Making voice AI conversations sound more natural
The voice AI industry is slowly chipping away at making AI-generated conversations sound more natural. Natural conversations have 200-500 milliseconds of latency. Today’s industry-best solutions are between 800 and 1,200. Once latency is addressed, conversation quality will receive more attention.
“We’re not only measuring the real-time latency, but also how often AI is tending to interrupt you and reducing the humanness of what you would take for granted in a conversation, because the AI is not giving you that right now,” Rutgers said.
Any successful voice AI deployment in finance must address unique challenges. Systems can struggle with numbers, dollar signs and alphanumerics. Systems can read “3:00 p.m.” as “300 p.m.” and “$5.7 million” as “five dollars and seven cents.”

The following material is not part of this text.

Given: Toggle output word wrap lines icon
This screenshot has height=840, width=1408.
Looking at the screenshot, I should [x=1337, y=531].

“These are issues many voice AI companies don’t understand,” Rutgers said. “We deeply understand why a model might hallucinate in this way, what you need to overcome it, and how you can have a successful deployment.”
Preparing customers for voice AI
Companies can’t just thrust a voice AI system on their customers; they have to prepare them ahead of time. Rutgers said that begins with understanding who their customers are and what they expect. A pharmacy chain, for example, learned that many of its senior customers memorized its touchtone menu to expedite the process. It tweaked many of the questions and answers to offer a more natural flow.

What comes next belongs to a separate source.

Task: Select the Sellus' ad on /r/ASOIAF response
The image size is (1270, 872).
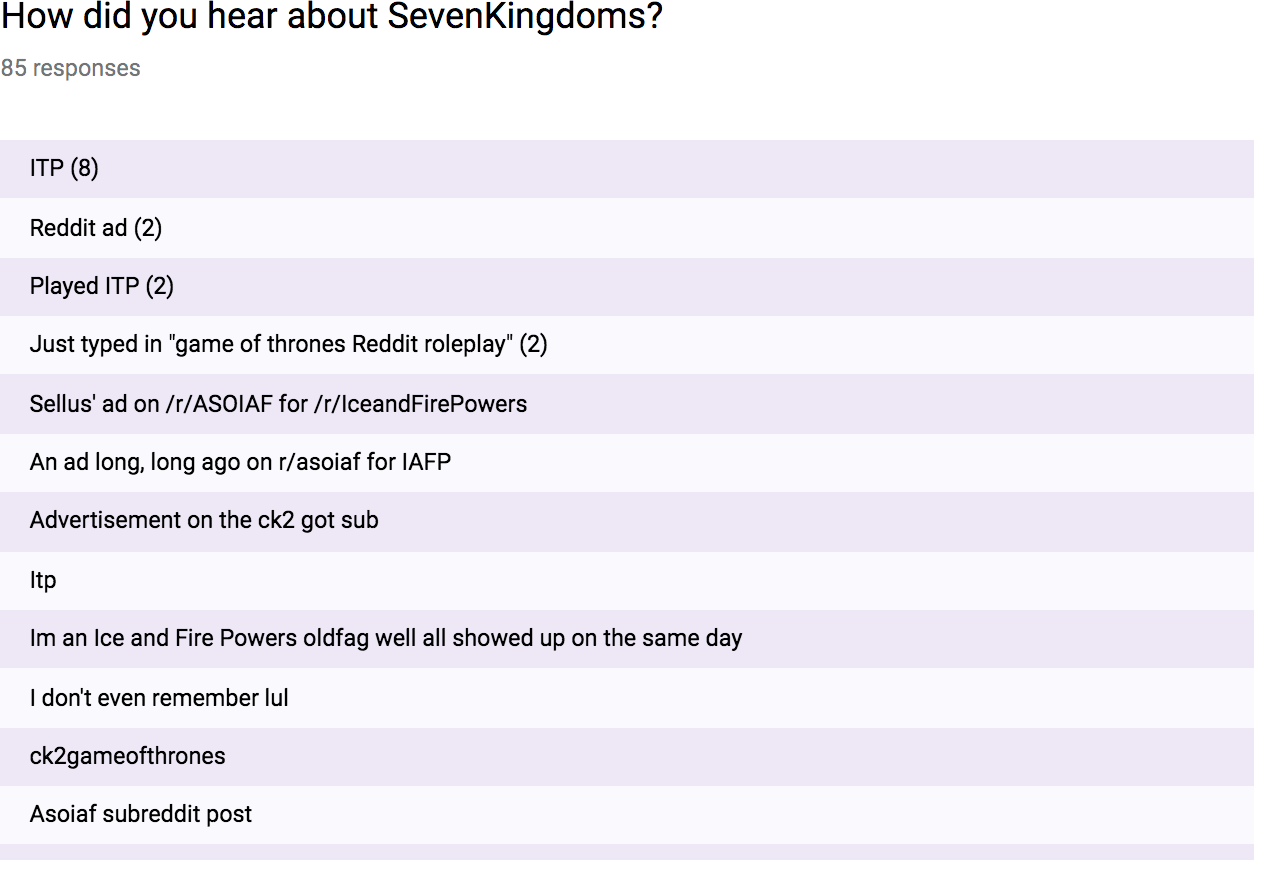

“In the financial space, something similar can be done,” Rutgers said. “If someone’s used to calling in, what sorts of questions are they used to being asked, how might they answer them even a little bit more naturally, and have a couple more back-and-forth questions just to start. But as that gets adoption and the retention rates are good, then they can continue to evolve it.”

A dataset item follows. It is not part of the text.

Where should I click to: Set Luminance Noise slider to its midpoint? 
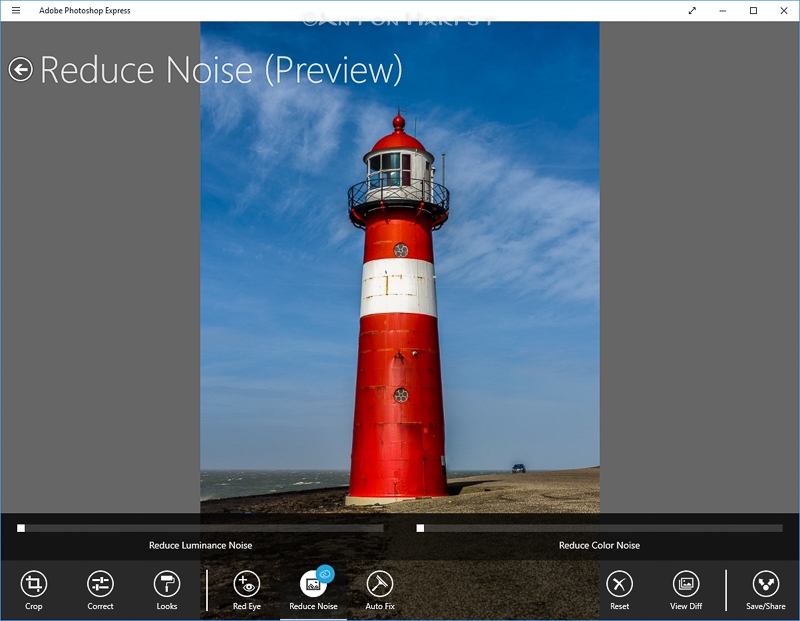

“It’s not just a technology shift; it’s a behavior shift with your end users as well. As the voices get more natural, and the conversations are much more fluid, the spaces where there is a need to be much more operationally efficient, and there’s a lot of scale and volume, that’s who’s being most successful.”
As the voices get more natural, and the conversations are much more fluid, the spaces where there is a need to be much more operationally efficient, and there’s a lot of scale and volume, that’s who’s being most successful
While ChatGPT and Anthropic have introduced many to AI, and they have their place, Rutgers said they shouldn’t be a go-to for conversational solutions where context is important.
The voice AI industry is in the early stages, with industry chatter centering on perfecting the most obvious aspects of conversations, like response times, natural reactions, and flexibility. Rutgers said that will make the difference between customers asking for a human and sticking with an AI system.
“Over the last couple of years, we’ve also added the voice so that you can speak back, integrate those voices, but also have an end-to-end, speech-to-speech thinking system that allows you to listen, think and speak just as naturally as a human would,” Rutgers said.